Three of 10 patients were referred with severe mitral valve regurgitation/stenosis after initially successful percutaneous edge-to-edge therapy or attempted therapy. In 3 patients, ≥ 2 edge-to-edge devices were implanted leading to very tight edge-to-edge leaflet connection and fibrosis. All patients underwent successful surgical mitral valve replacement and concomitant complete cardiac surgery (CABG, aortic or tricuspid valve surgery, ASD closure and pulmonary vein isolation for atrial fibrillation). The likelihood of repair was reduced with respect to multiple edge-to-edge technology. One device could not be harvested surgically because of embolization. One patient died on the second postoperative day due to sepsis with multiple organ failure. The remaining 12 patients were discharged with excellent valve prosthesis function and followed up to 2 years post-surgery. The current long-term survival rate is 77%.

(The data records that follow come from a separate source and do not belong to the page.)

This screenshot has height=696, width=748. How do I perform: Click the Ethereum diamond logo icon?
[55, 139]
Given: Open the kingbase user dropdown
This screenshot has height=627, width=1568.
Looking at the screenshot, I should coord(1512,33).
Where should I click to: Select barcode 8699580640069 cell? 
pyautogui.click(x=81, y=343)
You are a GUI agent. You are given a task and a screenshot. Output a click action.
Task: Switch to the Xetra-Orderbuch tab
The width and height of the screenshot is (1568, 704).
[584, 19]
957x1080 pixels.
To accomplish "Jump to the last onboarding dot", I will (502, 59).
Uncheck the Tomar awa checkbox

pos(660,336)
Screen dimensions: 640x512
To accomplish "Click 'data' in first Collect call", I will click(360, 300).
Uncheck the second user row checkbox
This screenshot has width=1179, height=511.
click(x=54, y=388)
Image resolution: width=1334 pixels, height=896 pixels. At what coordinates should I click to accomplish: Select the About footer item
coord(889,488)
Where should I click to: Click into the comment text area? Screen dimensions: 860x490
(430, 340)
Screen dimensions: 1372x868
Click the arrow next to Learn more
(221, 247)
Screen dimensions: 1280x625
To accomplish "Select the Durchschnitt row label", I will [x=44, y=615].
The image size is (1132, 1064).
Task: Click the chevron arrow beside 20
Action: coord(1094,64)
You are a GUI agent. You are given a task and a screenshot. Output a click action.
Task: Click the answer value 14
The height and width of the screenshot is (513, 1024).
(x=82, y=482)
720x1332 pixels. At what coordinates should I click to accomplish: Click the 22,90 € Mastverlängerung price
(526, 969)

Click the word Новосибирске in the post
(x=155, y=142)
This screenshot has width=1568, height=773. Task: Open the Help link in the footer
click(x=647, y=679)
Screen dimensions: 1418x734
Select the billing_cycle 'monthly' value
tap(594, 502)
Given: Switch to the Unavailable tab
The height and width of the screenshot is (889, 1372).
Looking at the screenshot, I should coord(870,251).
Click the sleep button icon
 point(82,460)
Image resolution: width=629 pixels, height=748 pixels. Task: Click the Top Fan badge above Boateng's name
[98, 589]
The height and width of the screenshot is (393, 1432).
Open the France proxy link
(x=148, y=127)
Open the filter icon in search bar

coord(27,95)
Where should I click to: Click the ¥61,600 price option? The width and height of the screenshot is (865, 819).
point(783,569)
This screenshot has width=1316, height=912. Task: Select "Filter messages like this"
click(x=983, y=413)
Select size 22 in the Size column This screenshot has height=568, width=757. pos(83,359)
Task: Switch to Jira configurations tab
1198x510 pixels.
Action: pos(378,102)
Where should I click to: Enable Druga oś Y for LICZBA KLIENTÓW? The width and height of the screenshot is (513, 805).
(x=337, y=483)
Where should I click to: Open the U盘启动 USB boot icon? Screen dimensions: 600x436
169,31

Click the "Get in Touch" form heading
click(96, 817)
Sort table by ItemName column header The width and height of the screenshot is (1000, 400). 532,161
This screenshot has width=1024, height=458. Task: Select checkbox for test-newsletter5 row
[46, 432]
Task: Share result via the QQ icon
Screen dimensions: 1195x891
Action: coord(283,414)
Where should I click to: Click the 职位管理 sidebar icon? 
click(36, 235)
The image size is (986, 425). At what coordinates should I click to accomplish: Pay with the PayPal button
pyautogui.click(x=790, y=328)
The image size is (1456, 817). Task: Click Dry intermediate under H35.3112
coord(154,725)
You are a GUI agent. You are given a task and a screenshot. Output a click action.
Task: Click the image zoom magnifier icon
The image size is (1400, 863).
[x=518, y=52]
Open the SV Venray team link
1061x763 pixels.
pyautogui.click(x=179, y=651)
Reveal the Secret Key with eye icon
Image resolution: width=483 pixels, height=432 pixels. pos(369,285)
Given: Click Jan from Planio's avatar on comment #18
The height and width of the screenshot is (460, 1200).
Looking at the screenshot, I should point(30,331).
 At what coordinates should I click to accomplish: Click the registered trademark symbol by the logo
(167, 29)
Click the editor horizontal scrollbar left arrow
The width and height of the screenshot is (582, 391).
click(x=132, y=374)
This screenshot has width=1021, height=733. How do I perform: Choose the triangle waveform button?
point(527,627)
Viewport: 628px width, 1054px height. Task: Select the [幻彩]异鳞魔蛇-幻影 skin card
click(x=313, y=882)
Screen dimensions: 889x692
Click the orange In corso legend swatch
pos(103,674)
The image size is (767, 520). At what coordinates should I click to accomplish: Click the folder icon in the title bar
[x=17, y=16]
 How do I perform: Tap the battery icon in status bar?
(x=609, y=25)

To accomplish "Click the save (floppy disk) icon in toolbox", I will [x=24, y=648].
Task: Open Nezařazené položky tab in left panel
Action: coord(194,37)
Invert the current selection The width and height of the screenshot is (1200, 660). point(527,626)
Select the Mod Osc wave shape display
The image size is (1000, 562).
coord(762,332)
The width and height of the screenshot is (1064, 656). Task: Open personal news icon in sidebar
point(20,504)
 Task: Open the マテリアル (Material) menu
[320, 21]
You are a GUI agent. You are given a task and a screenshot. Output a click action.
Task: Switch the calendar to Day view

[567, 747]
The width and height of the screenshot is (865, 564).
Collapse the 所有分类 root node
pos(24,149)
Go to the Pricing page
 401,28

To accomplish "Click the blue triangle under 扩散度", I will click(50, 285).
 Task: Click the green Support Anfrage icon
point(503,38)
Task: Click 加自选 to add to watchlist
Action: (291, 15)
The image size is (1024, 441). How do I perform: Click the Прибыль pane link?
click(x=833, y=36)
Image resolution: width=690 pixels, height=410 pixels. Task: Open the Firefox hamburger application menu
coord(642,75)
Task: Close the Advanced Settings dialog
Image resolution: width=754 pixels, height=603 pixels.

Our series demonstrate that highest risk patients can survive mitral valve surgery after failed multiple edge-to-edge interventional mitral valve repair. As long-term results of the MitraClip therapy are pending, we recommend close meshed follow-up of patients treated with the MitraClip device, especially within the first year of the index procedure as delays in salvage management, interventional or surgical, when the index procedure fails may increase morbidity and mortality.